Serge Cannasse 3 févr. 2020
Dans son édition du 20 janvier 2020, Slate publie des bonnes feuilles du livre du Pr Stéphane Velut, chef du service de neurochirurgie au CHU de Tours, « L’hôpital, une nouvelle industrie – Le langage comme symptôme » (Gallimard, collection Tracts. 48 pages, 3,90 euros). Aux analyses économiques de la crise de l’hôpital, il ajoute la dénonciation d’un système de communication entre les « gestionnaires » de l’hôpital et les personnels soignants mis en place sous l’influence de cabinets conseils auprès des directions hospitalières. Il signale au passage que leurs prestations ont coûté 1,2 millions d’euros à l’AP-HP (Assistance publique - Hôpitaux de Paris) en 2016, « soit le salaire annuel d’une trentaine d’infirmier(e)s en début de carrière. »
Cette communication est effectuée au moyen d’un langage qui « masque sous des termes tarabiscotés constats, projets, décisions…, dont l’énonciation simple brutaliserait l’oreille. » On dira « nouvel hôpital », « démarche d’excellence », « optimisation des pratiques », jusque là « parfaitement inappropriées ». Ce qui signifie réduire le nombre de lits et la durée des séjours, « limiter le stock de gens et en accélérer le flux . » Les gestionnaires n’osent plus parler de maîtrise de dépenses de santé, ni même d’ONDAM (Objectif national de dépenses d’assurance maladie). Ils tentent de « r égler le problème en silence ». Car leur but leur semble « inavouable : réduire les dépenses. » D’où l’invocation de la « pédagogie » au lieu des mots « information » et « décision ».
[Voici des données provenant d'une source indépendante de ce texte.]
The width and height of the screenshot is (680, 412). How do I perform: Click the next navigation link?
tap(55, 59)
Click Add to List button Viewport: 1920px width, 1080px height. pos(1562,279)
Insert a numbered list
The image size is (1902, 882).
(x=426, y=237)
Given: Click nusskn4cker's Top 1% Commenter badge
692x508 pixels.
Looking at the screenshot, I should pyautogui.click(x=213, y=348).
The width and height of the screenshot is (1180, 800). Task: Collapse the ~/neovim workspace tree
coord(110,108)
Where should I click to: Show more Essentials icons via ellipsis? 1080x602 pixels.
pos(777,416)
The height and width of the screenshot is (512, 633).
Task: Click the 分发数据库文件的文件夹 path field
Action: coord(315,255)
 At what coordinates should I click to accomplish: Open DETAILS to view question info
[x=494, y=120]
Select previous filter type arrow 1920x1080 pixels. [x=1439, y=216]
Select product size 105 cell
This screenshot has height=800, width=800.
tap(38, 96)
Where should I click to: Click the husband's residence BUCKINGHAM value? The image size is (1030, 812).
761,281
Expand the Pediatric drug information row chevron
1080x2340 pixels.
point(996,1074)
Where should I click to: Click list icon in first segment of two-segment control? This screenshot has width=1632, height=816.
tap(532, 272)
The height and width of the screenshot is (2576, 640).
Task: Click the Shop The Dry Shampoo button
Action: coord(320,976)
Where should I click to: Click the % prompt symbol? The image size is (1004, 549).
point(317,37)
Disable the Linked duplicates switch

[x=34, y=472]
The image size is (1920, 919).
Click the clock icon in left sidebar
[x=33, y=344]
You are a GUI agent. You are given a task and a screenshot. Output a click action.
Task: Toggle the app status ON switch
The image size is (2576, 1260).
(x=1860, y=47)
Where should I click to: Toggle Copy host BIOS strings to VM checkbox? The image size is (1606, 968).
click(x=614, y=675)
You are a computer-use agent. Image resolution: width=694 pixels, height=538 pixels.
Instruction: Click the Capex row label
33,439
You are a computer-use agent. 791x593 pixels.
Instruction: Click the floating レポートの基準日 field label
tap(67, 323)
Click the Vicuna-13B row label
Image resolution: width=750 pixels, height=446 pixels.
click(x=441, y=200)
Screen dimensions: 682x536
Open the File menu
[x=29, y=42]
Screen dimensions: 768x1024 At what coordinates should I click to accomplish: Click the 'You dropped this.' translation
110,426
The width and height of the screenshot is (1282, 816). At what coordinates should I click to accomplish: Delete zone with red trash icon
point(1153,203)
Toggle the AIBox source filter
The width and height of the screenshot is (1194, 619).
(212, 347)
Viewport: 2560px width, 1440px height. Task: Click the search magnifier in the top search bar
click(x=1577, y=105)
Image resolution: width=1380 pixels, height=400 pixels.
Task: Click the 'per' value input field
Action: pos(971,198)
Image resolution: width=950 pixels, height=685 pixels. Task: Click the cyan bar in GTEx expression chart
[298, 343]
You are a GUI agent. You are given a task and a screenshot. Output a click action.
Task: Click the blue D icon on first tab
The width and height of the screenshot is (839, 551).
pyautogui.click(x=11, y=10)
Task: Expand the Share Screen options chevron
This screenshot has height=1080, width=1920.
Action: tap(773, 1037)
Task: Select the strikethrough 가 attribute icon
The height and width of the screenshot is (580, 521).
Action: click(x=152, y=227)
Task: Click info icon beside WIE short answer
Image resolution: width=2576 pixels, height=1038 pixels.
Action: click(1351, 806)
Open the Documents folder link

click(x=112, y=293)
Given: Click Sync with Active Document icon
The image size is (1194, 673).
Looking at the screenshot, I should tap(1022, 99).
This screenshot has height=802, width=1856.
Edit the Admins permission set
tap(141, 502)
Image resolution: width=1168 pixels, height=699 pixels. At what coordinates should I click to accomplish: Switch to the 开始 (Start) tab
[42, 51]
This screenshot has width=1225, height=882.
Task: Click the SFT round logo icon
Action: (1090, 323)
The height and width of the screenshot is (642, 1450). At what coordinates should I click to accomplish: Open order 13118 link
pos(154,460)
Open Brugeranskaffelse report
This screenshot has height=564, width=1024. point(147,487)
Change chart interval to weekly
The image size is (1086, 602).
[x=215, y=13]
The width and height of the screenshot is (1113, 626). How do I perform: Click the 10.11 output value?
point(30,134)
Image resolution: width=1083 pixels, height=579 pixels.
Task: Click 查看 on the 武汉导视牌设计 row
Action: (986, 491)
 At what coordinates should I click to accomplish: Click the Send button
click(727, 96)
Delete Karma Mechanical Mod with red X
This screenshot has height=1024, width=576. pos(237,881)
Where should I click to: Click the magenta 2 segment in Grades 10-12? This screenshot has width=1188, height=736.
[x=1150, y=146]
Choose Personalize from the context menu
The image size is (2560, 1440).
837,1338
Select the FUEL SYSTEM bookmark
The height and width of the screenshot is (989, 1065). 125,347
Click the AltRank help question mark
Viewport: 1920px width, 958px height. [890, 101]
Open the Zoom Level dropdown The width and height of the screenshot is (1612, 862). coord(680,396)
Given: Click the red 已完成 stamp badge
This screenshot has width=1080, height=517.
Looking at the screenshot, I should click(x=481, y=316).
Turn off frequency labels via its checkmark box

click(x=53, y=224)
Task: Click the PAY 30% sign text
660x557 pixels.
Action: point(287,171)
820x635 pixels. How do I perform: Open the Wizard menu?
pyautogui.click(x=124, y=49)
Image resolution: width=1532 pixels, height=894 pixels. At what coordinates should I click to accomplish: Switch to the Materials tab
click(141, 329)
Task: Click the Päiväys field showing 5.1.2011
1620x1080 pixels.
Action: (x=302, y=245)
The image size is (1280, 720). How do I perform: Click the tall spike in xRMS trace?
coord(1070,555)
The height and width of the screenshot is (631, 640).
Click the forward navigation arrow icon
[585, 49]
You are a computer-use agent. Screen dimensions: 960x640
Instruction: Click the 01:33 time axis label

Le résultat est que « médecins et gestionnaires ne parlent plus la même langue. Les premiers au contact de la maladie et de la mort usent de mots concrets pour dire ce qu'ils font. Ils n'ont pas le choix. Les seconds, au contact d'un déficit préoccupant creusé par des réformes irrationnelles de tarification, usent de ce métalangage pour ne pas dire, eux, ce qu'ils font. »
Pour Stéphane Velut, ces gestionnaires étant des croyants dont l’argumentation relève plus de la foi gestionnaire que d’évaluations rigoureuses, il sera difficile de réfuter leurs arguments. Ils voient en effet « la technique comme un substitut au moins partiel au flair, à l’œil et à la main, le praticien n’intervenant que lorsqu’elle ne peut se passer de lui. »
Stéphane Velut évoque bien sûr le célèbre roman de George Orwell, « 1984 ». Mais il serait facile d’y ajouter les travaux de nombre de sociologues du travail, qui depuis plusieurs années dénoncent ce « métalangage » et les modifications des conditions de travail qu’il accompagne, à l’hôpital comme dans beaucoup d’entreprises du monde entier.